# Calculate the solubility of AgBr in 0.005 M NaBr solution. Ksp = 5 x 10–13?

**Answer:**

The equilibrium is

AgBr <> Ag+ + Br-

Ksp = [Ag+][Br-]

Let x = moles/L of AgBr that dissolve . We get x moles/l Ag+ and x moles/L Br-.

But there is arleady some Br- in the solution corresponding to 0.005 M NaBr.

Therefore total Br- concentration at equilibrium will be x + 0.005

5 x 10^-13 = x ( x+0.005)

since x is small compared to 0.05 we can assume

5 x 10^-13 = (x) (x)

x = molar solubility =7.1 x 10^-7 M

the first guy said it correctly and then did the math wrong.

Step 1: When given a Ksp value, set up the chemical reaction that corresponds to the Ksp

AgBr (s) -------> Ag^+1 (aq) + Br^-1 (aq)

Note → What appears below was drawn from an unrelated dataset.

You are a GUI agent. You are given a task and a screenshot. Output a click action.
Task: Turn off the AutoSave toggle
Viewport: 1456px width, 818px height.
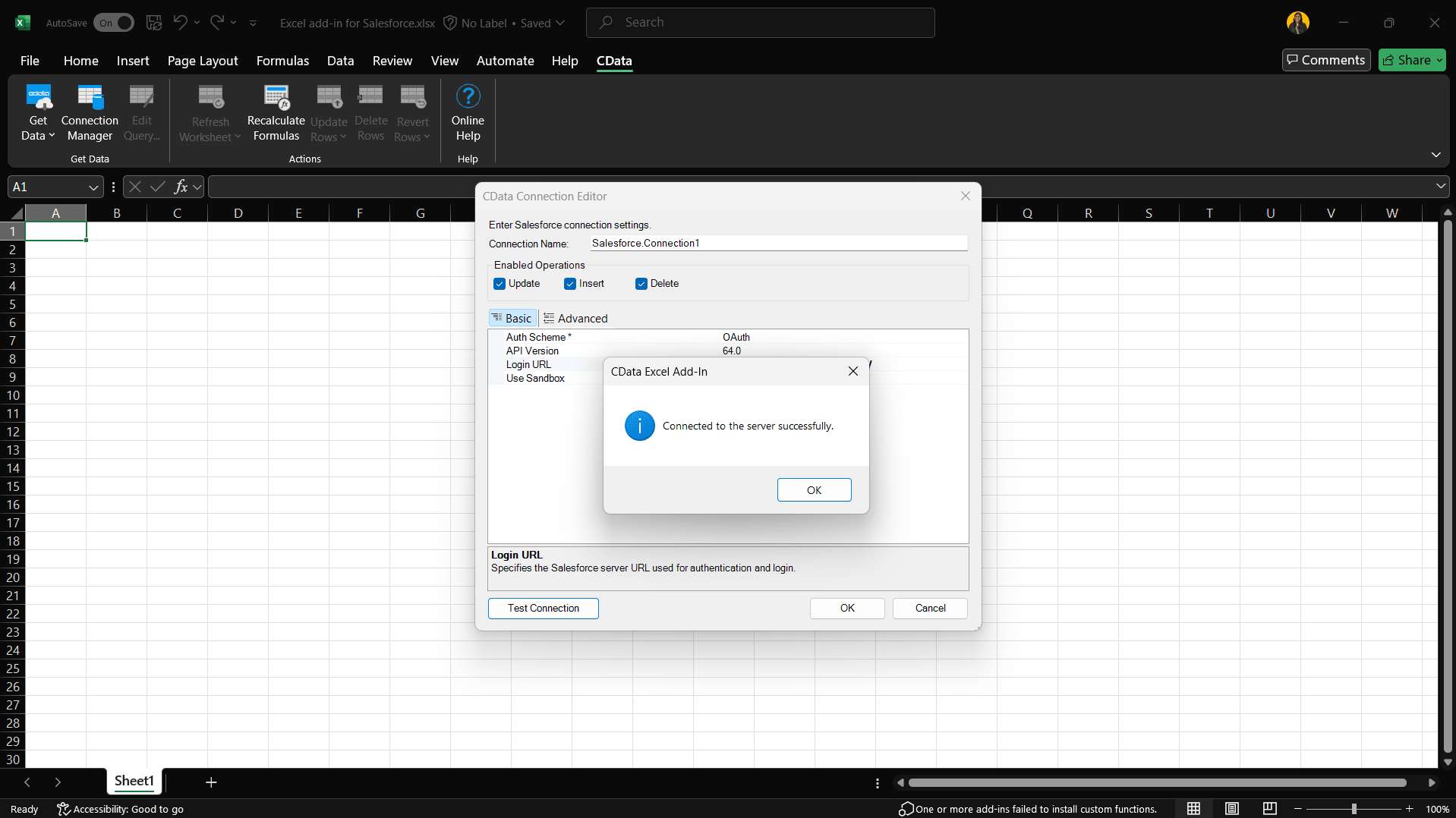click(x=113, y=23)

Step 2: Make and ICE table, fill in what you have - but remember, in K expressions no solids or liquids appear, which means that we can ignore AgBr (its a solid - that's what Ksp values are for!)

In this case, we are told that AgBr is not in water, it is in a solution which is 0.005 M NaBr. Well, in this compound, NaBr, is there anything that is in common with AgBr? Correct, the Br. This is called a common ion problem. So the question is - if you have 0.005 M NaBr, what [Br^-1] is that?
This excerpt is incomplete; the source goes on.